Inside again, where Magnus pompously reclines in a wicker chair "in more sedentary and decorous fashion with a gaggle of former presenters", including David Freeman ("who now speaks on Radio Oxford"), Jan Leeming and Marjorie Lofthouse, who drone their way through some dull stories of shared dressing rooms and failed VT, in the company of Peter Seabrook, keeper of the spectacularly dull Pebble Mill garden. Back to Bob, for a brief history lesson. "It was a man called Phil Sidey who had taken over as head of network programmes here at Pebble Mill." He wasn't particularly taken by the Mill's studios, so he decided instead to use the foyer. It was, it has to be said, an inspired move, giving the show a real identity, as the ever perceptive Roland Rat notes in a clip ("it's a marvellous utilisation of space - old Al, the DG, told me he'd have axed it years ago but it doesn't cost a penny!") Bob cues in some clips of Donny McLeod trying on some stetsons and Marian visiting some mudhuts in Africa. Bob Hall unveils the Harrier jump jet, a show direct from HMS Dreadnought, assorted parachute jumps and more helicopters. They liked their military spectaculars at the Mill, clearly.
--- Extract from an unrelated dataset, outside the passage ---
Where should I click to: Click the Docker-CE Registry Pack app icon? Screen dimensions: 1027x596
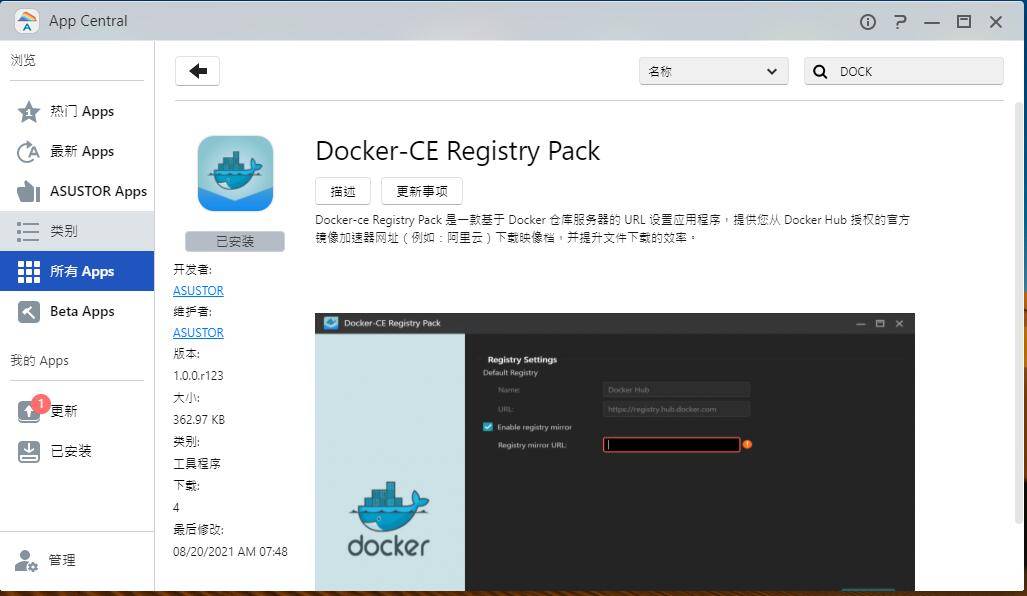click(235, 173)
McLeod in Siberia. Langley in the Arctic. Eric Morecambe larking pricelessly about outside the windows. Music! Nana Mouskouri! Jack Jones! Ted Heath! Andy Williams! Bucks Fizz ("it's a close encounter of the sexual kind!") But no Acker Bilk? Where are Kenny Ball and his Jazzmen? It's nearly the end and the champagne starts to flow. "No less than 1000 glasses," enthuses Josephine. "No fewer," corrects the charmless Magnus, before Josephine retorts, "Oh, you're such a pedant, Magnus." Clearly the end can't come too soon for some people. Bob thanks the viewers, including a bunch of Liverpool fans he ran into the Strand who were allegedly upset by the Mill's demise. And that's it, save for a RAF band rendition of Superman and Auld Lang Syne.

Farewell shows are always ragged affairs. There's always far too much standing around, clutching at champagne glasses, too many dull former presenters recounting boring in-jokes and a few clip reels pulled desultorily from the library to remind us of the good old days. Pebble Mill fell square into this trap. And besides, when we now see footage of Bob Langley solemnly intoning "man will always push himself in Lakeland, that's because danger is what attracts him here," it's impossible not to be reminded of - yes - Alan Partridge's history tour of Norwich. But irony aside, like the rest of us, Pebble Mill at One should be remembered for its life and not its (disastrous) epitaph, despite its faults (we're looking at you, Magnus Magnusson).

Because let's face it, these days, daytime telly is too much callisthenics and not enough Camelot.